INPUT FOR THIS TASK Block Start

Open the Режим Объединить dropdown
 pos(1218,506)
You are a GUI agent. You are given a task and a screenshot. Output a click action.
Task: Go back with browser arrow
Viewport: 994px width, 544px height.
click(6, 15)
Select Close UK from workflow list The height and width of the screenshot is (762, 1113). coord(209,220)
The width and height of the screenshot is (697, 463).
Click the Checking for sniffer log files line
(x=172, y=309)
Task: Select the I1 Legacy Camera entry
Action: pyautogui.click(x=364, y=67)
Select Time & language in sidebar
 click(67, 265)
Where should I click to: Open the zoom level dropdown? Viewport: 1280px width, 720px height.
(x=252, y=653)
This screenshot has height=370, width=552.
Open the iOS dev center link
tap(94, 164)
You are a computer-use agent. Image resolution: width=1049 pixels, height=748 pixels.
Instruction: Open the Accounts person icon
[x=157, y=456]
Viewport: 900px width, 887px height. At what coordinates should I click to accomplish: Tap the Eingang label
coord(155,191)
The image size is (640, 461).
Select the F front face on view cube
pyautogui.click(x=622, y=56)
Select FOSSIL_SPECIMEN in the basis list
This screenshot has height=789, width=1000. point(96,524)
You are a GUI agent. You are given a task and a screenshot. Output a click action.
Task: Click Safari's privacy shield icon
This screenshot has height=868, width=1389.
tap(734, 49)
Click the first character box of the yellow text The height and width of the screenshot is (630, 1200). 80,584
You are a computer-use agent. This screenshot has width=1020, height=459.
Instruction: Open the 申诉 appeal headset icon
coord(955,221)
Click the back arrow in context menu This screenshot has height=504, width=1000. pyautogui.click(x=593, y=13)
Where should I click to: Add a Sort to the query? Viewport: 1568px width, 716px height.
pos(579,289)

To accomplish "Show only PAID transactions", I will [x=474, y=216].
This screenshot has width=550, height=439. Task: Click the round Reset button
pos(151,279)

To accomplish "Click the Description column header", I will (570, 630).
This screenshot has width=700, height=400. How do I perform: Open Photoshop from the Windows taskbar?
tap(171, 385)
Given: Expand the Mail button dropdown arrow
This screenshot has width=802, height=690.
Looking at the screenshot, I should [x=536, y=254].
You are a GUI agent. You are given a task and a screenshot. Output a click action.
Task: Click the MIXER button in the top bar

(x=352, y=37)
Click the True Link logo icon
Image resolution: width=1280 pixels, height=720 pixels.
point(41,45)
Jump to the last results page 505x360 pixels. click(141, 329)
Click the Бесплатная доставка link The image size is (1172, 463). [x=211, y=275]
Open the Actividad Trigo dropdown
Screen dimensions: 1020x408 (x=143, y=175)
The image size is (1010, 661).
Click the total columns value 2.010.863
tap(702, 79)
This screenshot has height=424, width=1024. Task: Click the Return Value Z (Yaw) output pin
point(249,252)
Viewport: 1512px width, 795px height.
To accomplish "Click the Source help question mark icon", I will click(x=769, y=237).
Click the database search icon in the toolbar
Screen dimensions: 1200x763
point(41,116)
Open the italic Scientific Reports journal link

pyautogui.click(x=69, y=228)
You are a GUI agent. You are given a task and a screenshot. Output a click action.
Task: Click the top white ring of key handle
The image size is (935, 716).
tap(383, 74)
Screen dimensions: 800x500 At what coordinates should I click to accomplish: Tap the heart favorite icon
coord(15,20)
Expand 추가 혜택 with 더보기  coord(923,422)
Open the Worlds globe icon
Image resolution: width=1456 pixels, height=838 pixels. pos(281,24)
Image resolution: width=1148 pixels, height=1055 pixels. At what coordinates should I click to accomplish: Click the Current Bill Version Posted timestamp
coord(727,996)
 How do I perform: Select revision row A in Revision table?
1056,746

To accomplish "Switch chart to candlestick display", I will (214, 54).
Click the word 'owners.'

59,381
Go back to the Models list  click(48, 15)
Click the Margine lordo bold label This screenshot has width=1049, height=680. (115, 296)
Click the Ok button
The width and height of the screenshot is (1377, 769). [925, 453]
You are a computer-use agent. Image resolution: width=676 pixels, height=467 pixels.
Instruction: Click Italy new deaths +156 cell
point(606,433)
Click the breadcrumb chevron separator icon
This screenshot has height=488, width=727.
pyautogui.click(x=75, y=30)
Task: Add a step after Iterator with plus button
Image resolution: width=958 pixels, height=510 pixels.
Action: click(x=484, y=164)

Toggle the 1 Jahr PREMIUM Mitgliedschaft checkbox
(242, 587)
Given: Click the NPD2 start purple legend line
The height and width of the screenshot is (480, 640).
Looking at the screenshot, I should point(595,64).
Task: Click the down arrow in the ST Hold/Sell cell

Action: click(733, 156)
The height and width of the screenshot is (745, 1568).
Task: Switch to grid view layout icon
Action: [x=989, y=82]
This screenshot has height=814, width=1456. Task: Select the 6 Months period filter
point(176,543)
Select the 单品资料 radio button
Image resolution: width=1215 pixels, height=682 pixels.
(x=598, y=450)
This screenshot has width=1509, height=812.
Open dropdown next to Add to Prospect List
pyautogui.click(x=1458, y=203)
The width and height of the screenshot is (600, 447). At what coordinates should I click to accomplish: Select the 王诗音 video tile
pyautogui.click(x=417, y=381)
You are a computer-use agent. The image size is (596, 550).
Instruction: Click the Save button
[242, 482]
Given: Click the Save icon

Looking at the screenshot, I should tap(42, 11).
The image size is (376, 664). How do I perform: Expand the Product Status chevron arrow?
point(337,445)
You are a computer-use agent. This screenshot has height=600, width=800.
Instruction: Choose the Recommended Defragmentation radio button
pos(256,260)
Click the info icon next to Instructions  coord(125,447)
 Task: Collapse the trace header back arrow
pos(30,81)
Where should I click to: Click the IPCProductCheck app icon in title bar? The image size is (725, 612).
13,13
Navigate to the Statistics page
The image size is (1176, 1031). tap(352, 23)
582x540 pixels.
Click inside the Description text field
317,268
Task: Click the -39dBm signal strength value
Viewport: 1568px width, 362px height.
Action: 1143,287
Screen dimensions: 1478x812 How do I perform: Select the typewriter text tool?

INPUT FOR THIS TASK Block End

Wherever a line of the data above contains "with", copy that line.

Task: Go back with browser arrow
Expand 추가 혜택 with 더보기  coord(923,422)
Task: Add a step after Iterator with plus button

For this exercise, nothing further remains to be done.